Medienabhängigkeit und ihre Folgen: Veranstaltung am 14. Dezember

 
 

 
 
 

Borken - Online-Spiele, soziale Netzwerke, Surfen und Chatten – die Medien sind zum zentralen Bestandteil der Freizeitgestaltung von Jugendlichen geworden. Dass diese Mediennutzung auch zur Sucht werden kann, weiß Dr. Bert Theodor te Wildt.

Ute Isferding und Werner Rasch weisen auf die Veranstaltung "Gefahren der digitalen Revolution – Medienabhängigkeit und ihre Folgen" hin.
Ute Isferding und Werner Rasch weisen auf die Veranstaltung "Gefahren der digitalen Revolution – Medienabhängigkeit und ihre Folgen" hin.

Er ist Facharzt für Psychiatrie und Psychotherapie und leitet die Medienambulanz der LWL-Universitätsklinik für Psychosomatische Medizin und Psychotherapie an der Ruhr-Universität Bochum für Menschen mit Internet- und Computerspielabhängigkeit. Auf Einladung des Kreises Borken referiert er in Borken. Ausrichter sind die Abteilung Kinder- und Jugendförderung und die Fachstelle für Suchtvorbeugung der Kreisverwaltung, Die Veranstaltung „Gefahren der digitalen Revolution – Medienabhängigkeit und ihre Folgen“ findet am Mittwoch, 14. Dezember, um 15 Uhr im Kreishaus in Borken, Burloer Str. 93, statt. Sie richtet sich an Fachkräfte und Multiplikatoren aus den Bereichen der Jugendhilfe, Schule, der Gesundheits- und Suchtkrankenhilfe.

„Die Medien sind zum zentralen Bereich der Jugendlichen geworden. Diese Entwicklung ist noch verstärkt worden durch die Verlagerung der Mediennutzung vom klassischen PC hin zu der Nutzung des Smartphones mit einer 24-Stunden-Rund-um-die-Uhr-Erreichbarkeit“, sagt Ute Isferding, Abteilungsleiterin der Kinder- und Jugendförderung des Kreisjugendamtes Borken. Mit der digitalen Revolution tritt zunehmend eine Medienabhängigkeit in Erscheinung, die sowohl den Bereich der Jugendhilfe und Schule, aber auch den Bereich der psychotherapeutischen Medizin und der Suchtkrankenhilfe beschäftigt.

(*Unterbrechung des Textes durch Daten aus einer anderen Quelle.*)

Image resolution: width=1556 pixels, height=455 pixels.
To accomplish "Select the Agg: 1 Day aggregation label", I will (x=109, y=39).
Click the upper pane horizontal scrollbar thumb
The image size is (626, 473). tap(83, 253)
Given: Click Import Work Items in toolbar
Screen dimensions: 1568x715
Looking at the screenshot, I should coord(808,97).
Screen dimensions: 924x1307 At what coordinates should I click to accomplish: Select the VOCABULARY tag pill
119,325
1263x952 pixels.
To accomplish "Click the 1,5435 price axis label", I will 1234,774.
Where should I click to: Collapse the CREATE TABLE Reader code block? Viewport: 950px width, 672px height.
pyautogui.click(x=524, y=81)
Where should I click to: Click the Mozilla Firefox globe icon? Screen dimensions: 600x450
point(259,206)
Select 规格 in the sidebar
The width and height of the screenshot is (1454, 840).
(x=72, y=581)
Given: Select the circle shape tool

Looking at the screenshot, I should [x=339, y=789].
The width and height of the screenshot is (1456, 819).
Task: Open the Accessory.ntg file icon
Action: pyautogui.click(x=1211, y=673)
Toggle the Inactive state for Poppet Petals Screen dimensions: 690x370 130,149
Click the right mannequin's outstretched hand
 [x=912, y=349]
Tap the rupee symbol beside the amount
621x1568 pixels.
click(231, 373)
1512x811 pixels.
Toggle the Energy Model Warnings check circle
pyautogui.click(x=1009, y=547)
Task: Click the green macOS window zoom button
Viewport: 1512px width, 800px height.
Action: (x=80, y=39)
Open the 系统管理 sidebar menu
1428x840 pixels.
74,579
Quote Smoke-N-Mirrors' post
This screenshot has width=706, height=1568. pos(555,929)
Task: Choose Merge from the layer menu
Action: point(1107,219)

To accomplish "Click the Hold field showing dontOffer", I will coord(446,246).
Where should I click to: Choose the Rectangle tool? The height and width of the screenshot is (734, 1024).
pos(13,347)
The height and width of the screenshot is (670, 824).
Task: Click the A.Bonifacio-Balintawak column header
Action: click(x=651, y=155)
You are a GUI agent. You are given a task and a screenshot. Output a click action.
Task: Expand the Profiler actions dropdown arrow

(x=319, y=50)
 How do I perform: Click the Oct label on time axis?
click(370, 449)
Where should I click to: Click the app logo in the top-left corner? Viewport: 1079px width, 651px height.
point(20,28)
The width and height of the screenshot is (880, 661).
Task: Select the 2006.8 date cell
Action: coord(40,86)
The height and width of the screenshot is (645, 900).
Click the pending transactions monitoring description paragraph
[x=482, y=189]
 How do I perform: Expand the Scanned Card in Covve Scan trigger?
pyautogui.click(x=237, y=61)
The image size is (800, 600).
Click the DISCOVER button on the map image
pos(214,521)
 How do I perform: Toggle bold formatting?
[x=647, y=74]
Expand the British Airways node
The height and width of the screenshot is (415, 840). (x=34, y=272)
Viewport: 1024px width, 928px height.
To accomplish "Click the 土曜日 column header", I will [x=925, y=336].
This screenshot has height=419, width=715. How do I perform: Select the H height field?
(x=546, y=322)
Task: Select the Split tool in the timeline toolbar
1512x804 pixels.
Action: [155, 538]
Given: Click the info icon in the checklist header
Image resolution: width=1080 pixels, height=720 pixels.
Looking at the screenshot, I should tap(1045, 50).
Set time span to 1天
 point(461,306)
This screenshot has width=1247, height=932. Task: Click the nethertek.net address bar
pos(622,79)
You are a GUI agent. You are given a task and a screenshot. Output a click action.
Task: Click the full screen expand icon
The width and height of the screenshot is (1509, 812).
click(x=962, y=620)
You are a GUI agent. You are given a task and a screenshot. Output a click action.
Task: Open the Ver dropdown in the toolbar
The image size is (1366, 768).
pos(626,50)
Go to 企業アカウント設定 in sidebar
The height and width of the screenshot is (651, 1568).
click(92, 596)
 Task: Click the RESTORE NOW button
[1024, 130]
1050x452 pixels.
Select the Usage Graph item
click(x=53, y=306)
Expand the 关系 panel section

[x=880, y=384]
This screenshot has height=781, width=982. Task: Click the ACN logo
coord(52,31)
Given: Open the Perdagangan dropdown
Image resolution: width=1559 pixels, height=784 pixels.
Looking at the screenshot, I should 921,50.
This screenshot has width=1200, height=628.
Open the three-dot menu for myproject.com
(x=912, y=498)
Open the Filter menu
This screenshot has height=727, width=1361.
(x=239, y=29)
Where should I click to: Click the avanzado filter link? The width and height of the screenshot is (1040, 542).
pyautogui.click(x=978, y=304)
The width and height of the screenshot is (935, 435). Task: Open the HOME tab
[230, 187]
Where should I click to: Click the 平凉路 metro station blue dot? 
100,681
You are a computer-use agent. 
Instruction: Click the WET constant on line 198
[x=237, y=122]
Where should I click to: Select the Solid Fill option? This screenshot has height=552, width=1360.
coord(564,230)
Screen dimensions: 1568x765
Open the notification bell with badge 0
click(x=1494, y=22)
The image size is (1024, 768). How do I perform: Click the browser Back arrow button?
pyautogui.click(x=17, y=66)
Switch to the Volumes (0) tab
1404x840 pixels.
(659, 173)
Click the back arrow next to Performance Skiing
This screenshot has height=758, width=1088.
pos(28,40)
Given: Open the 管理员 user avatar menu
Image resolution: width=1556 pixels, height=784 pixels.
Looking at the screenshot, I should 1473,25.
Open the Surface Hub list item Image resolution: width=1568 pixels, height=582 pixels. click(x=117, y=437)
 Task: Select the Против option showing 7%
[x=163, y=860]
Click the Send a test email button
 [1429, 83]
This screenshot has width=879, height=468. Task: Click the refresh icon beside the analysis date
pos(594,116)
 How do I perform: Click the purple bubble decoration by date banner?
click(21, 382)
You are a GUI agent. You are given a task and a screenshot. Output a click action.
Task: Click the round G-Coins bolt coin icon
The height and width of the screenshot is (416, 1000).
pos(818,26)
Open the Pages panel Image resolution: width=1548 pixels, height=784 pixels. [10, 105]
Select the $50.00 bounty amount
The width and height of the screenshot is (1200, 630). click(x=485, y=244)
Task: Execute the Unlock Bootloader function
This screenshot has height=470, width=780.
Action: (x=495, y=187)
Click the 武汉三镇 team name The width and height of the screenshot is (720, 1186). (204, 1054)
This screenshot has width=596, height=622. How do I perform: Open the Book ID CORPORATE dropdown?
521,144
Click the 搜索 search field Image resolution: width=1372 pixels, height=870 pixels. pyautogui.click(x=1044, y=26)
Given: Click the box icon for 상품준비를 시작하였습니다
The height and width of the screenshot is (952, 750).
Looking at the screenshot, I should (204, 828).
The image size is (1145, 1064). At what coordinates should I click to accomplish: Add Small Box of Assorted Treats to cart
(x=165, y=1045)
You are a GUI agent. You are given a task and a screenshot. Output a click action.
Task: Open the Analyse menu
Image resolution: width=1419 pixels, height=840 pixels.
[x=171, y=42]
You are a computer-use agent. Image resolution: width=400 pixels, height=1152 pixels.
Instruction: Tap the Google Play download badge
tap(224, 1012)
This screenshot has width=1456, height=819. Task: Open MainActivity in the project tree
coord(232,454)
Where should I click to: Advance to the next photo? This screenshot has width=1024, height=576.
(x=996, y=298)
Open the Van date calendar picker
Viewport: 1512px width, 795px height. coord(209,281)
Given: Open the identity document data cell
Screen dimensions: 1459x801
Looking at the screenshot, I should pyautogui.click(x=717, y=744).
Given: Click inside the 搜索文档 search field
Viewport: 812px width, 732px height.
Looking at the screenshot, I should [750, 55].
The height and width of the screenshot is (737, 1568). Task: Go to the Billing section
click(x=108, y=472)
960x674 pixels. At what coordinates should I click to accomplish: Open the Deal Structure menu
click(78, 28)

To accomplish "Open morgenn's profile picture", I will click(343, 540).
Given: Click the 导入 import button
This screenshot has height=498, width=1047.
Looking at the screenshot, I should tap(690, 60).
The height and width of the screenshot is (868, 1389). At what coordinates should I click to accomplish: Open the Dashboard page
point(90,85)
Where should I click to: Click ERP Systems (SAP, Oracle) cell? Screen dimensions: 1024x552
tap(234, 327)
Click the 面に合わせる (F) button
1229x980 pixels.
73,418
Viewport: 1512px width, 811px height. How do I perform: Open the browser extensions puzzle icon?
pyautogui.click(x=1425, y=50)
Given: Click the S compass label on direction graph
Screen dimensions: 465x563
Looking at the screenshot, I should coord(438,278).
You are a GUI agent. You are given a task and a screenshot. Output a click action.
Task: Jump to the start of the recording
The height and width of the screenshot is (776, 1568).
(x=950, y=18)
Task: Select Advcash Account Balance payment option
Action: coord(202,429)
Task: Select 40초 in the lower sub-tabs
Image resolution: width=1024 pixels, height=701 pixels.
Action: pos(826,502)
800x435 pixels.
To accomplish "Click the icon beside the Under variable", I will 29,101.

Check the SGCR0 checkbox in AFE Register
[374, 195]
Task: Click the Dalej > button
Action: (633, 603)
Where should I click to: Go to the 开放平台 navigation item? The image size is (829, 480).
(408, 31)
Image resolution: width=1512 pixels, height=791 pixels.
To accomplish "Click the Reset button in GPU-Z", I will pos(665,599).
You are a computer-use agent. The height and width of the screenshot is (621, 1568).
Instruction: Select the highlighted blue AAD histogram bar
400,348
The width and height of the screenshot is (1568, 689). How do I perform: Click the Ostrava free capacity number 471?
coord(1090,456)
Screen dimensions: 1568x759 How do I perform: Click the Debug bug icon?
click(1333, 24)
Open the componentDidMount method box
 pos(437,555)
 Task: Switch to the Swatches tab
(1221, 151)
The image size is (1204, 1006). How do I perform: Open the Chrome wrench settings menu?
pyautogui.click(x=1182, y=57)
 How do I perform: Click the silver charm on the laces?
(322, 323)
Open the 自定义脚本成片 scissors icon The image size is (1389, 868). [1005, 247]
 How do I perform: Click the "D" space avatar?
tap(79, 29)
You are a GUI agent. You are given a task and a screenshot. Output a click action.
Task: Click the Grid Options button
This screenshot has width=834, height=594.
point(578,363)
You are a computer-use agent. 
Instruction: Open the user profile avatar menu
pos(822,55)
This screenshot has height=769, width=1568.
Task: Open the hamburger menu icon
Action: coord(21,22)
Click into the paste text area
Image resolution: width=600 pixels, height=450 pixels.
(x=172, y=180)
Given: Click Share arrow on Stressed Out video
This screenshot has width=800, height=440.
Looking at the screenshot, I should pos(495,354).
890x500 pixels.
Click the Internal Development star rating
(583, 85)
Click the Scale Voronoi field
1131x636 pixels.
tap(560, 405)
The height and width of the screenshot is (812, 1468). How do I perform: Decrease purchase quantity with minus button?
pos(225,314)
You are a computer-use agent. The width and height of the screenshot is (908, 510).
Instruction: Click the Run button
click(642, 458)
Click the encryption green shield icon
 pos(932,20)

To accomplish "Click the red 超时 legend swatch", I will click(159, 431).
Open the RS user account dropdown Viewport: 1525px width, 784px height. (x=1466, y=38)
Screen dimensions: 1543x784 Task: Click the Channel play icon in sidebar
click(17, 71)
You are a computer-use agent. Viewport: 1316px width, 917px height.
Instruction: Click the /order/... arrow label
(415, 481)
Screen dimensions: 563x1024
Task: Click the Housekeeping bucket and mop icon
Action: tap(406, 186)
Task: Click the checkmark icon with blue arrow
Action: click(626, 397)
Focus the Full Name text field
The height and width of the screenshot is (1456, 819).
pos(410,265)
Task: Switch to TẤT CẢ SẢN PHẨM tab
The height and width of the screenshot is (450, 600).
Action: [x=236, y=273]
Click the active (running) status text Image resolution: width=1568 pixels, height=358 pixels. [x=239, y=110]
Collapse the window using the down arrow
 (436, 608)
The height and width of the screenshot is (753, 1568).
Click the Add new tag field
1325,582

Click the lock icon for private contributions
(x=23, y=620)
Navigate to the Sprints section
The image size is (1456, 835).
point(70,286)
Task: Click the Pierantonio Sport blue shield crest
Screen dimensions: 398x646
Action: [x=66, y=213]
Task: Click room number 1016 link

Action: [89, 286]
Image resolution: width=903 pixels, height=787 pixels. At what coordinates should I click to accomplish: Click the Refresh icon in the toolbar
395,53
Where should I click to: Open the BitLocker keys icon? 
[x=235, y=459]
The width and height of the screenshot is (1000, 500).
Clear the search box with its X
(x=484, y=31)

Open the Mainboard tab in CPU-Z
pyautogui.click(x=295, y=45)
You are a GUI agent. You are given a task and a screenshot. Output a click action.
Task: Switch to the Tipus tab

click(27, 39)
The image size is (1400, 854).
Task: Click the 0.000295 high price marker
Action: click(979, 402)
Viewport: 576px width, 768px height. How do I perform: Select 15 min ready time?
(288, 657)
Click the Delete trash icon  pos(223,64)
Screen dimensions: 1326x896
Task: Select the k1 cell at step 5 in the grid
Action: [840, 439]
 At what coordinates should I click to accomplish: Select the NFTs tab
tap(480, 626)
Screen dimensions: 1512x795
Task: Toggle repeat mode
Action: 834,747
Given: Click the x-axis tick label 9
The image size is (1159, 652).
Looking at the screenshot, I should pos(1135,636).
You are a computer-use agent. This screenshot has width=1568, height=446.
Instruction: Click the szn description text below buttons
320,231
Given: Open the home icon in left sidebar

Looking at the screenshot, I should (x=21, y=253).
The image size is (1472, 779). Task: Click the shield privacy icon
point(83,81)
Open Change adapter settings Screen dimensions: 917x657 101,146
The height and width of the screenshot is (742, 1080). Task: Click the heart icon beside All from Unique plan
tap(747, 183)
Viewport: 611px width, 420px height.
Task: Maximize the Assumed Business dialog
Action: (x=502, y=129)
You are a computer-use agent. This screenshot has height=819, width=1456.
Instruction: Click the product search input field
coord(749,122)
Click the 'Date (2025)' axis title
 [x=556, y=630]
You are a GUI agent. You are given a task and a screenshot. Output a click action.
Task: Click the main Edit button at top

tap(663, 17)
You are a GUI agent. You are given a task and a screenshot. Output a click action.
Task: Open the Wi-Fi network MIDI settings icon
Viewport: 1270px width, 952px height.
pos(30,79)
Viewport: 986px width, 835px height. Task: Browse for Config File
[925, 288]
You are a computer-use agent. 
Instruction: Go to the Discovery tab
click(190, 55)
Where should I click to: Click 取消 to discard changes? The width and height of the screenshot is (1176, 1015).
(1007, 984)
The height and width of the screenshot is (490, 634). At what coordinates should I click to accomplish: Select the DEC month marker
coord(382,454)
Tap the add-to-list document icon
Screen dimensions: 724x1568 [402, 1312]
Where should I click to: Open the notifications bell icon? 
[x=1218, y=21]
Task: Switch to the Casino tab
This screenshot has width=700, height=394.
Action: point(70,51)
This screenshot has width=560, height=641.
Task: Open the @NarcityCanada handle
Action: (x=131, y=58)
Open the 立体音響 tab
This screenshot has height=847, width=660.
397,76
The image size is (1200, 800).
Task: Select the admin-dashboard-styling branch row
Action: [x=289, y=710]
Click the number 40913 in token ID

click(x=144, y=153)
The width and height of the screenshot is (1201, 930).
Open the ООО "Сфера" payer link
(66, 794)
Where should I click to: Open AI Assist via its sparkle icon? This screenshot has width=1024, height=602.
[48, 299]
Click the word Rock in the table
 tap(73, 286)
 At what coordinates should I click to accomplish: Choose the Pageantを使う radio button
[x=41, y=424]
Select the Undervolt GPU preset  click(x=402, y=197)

„Diese relativ neue Suchtproblematik stellt die Jugendhilfe, die Schule sowie die Suchtkrankenhilfe vor besondere Herausforderungen“, erläutert Werner Rasch von der Fachstelle für Suchtprävention. „Aus diesem Grund möchten wir von der Fachstelle für Suchtvorbeugung gemeinsam mit der Abteilung Kinder- und Jugendförderung mit der Veranstaltung Akteure aus den genannten Bereichen einladen, sich zu informieren und miteinander ins Gespräch zu kommen.“

Der Referent, Dr. Bert Theodor te Wildt, ist Experte der Thematik durch seine täglichen Praxiserfahrungen mit Betroffenen. Er ist Mitbegründer des Fachverbandes für Medienabhängigkeit und erregte im vergangenen Jahr mit seinem Buch „Digital Junkies – Internetabhängigkeit und ihre Folgen für uns und unsere Kinder“ große Aufmerksamkeit.